No. Betta Splendens cannot tolerate full on salt water, or brackish water conditions. They are freshwater fish. And aquarium salt won't turn an aquarium salt water, only marine salt can do that, I would recommend doing numerous hours of research in SW tanks. And then think about converting with all the work and the limited amount of fish in a 15, it's not worth it In My Opinion


----------



## dexterford (May 26, 2012)

Fishy friend2 said:


> No. Betta Splendens cannot tolerate full on salt water, or brackish water conditions. They are freshwater fish. And aquarium salt won't turn an aquarium salt water, only marine salt can do that, I would recommend doing numerous hours of research in SW tanks. And then think about converting with all the work and the limited amount of fish in a 15, it's not worth it In My Opinion


yes i have marine salt and forget the betta it will be in a different tank. the question is. i have the water a week old and probably began it's cycle. if i add marine salt to the same water will it complete the cycle or should i need to put new water?


----------



## kay-bee (Dec 6, 2006)

Technically, you *could* add marine salt to convert the existing water to saltwater. However with it being only 15gal, I would replace the water and start fresh.

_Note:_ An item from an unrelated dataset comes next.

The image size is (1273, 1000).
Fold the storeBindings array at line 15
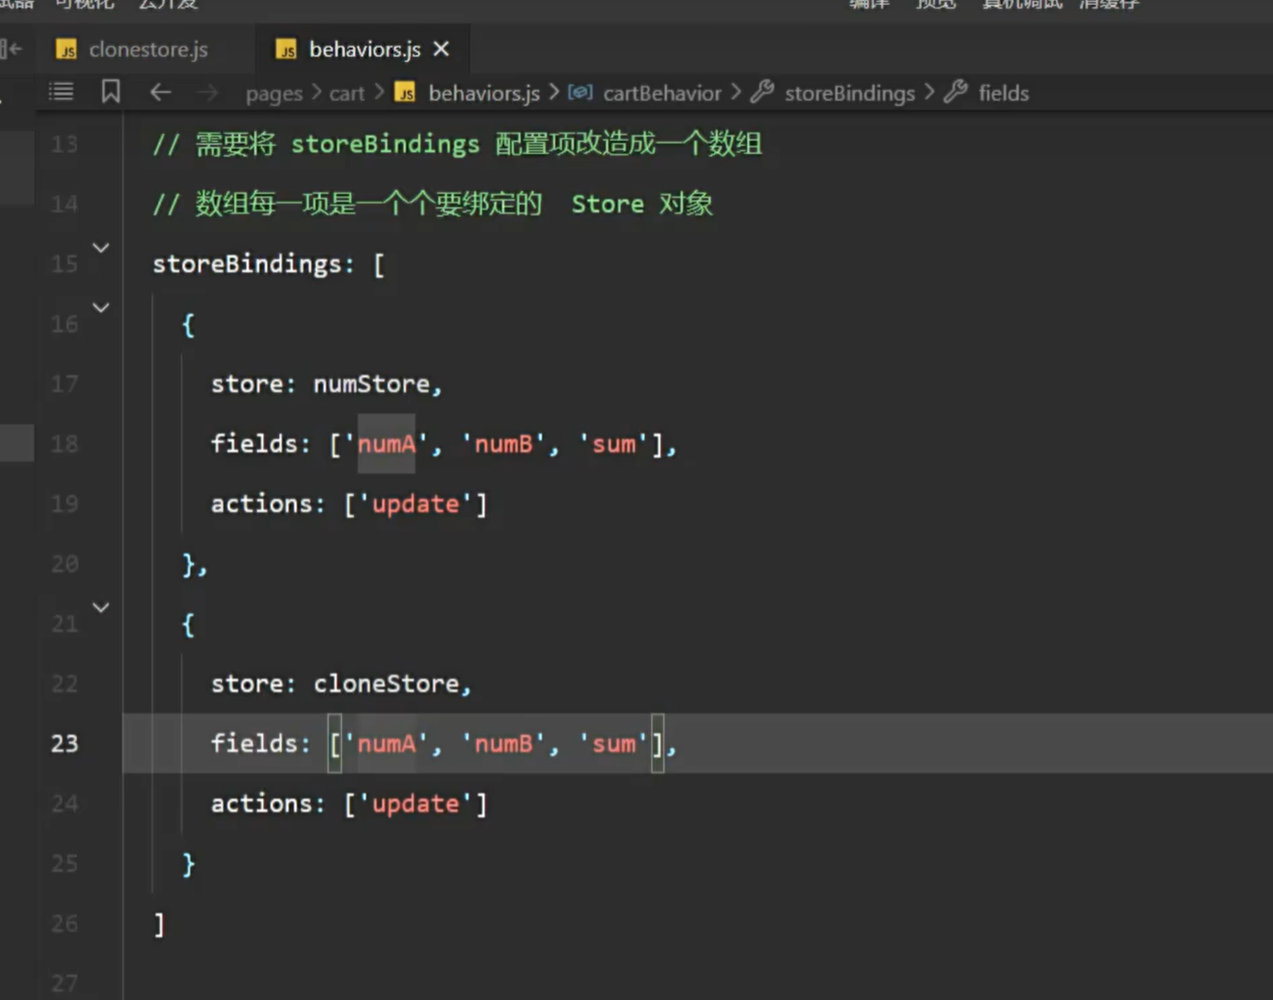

Back to tank volume: with marine tanks, smaller aquarium volume=smaller margin of error when it comes to water parameters (for example, daily water evaporation alone will result in greater salinity swings than would occur in a larger tank). Smaller SW tanks are more difficult to maintain than larger ones, even for experienced marine aquarists. If this is your first SW tank it's highly recommended that you start with a larger tank.

If you're still set on going with the 15gal, what type of livestock do you intend to select for it?


----------



## TheOldSalt (Jan 28, 2005)

True. When you see tiny marine tanks, they're usually owned by experts who are just showing off. Not safe.


----------



## dexterford (May 26, 2012)

I don't know what is a big size for you. 15 gallon tank is not a tiny tank at all.


----------



## funlad3 (Oct 9, 2010)

Try starting with something that's at least over 40 gallons in system volume, preferably over 60. That could be a 15 gallon with a 40 gallon sump, a 40 gallon with a 15 gallon sump, or anything similar. The water is just way more difficult to manage in smaller tanks, and evaporation takes place much more quickly in SW tanks. If you loose 1.5 gallons of water per day to evaporation, your salinity shifts ten percent, and all of the pollutants and nitrogenous compounds increase in concentration increases by ten percent too. Larger=better in the world of SW.


----------



## dexterford (May 26, 2012)

so salt water evaporates faster than fresh water?


----------



## funlad3 (Oct 9, 2010)

For whatever reason, yes.


----------



## PostShawn (Dec 22, 2009)

saltwater cost about a dollar per gallon at the store, at least near me. So for $15 you can fill your tank with ready to go saltwater. Actually if you are doing saltwater in a 15g you probably want some live rock so that will take up space too and need less then 15g water. Also you have to look into filter requirements of saltwater and lighting. It's different then freshwater requirements in most cases.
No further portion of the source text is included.